Berkelompok dalam kehidupan manusia adalah suatu
kebutuhan, bahkan bertujuan. Tujuan manusia berkelompok adalah untuk
meningkatkan kebahagiaan dan kesejahteraan hidupnya. Apapun bentuk kelompoknya,
disadari atau tidak, manusia berkelompok mempunyai tujuan meningkatkan
kebahagiaan hidupnya. Melalui kelompok manusia bisa memenuhi berbagai macam
kebutuhan hidupnya, bahkan bisa dikatakan kebahagiaan dan keberdayaan hidup
manusia hanya bisa dipenuhi dengan cara berkelompok.

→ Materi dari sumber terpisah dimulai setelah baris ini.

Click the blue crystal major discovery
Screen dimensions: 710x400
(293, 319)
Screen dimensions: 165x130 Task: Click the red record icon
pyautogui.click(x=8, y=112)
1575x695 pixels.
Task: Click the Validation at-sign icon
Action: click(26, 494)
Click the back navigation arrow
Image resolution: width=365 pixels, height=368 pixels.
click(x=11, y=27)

Tanpa berkelompok tujuan hidup manusia yaitu
mencapai kebahagiaan dan kesejahteraan tidak akan bisa tercapai. Manusia
merupakan makluk individu dan sekaligus sebagai makluk sosial. Sebagai makluk
sosial manusia selalu hidup berkelompok dengan manusia yang lain. Perilaku
berkelompok (kolektif) pada diri manusia, juga dimiliki oleh makluk hidup yang
lain, seperti semut, lebah, burung bangau, rusa, dansebagainya, tetapi terdapat
perbedaan yang esensial antara perilaku kolektif pada diri manusia dan perilaku
kolektif pada binatang.
Kehidupan berkelompok (perilaku kolektif) binatang
bersifat naluri, artinya sudah pembawaan dari lahir, dengan demikian sifatnya
statis yang terbentuk sebagai bawaan dari lahir. Contoh bentuk rumah lebah,
sejak dahulu sampai sekarang tidak ada perubahan, demikian halnya dengan rumah
semut dan hewan lainnya. Sebaliknya perilaku kolektif manusia bersifat dinamis,
berkembang, dan terjadi melalui proses belajar (learning process).
Berkelompok dalam kehidupan manusia juga merupakan
suatu kebutuhan yang harus dipenuhi. Beberapa kebutuhan hidup manusia yang
dapat dipenuhi melalui kehidupan berkelompok antara lain: komunikasi, keamanan,
ketertiban, keadilan, kerjasama, dan untuk mendapatkan kesejahteraan. Kehidupan
berkelompok manusia tercermin dalam berbagai bentuk, mulai dari kelompok yang
terorganisir maupun yang tidak terorganisir.
Kehendak untuk hidup berkelompok pada diri manusia
merupakan suatu perilaku yang lahir secara spontan, relatif tidak
terorganisasi, dan hampir tidak diduga sebelumnya, proses kelanjutannya tidak
terencana, dan hanya tergantung kepada stimulasi timbal balik yang muncul
dikalangan para pelakunya (Horton, 1993). Terhadap pernyataan ini, sering
ditemukan adanya pengelompokkan manusia yang semula teratur dan tertib,
tiba-tiba berubah tanpa rencana, tanpa sebab, dan tanpa arah menjadi kerumunan
yang menimbulkan kekacauan sosial dan pengrusakan.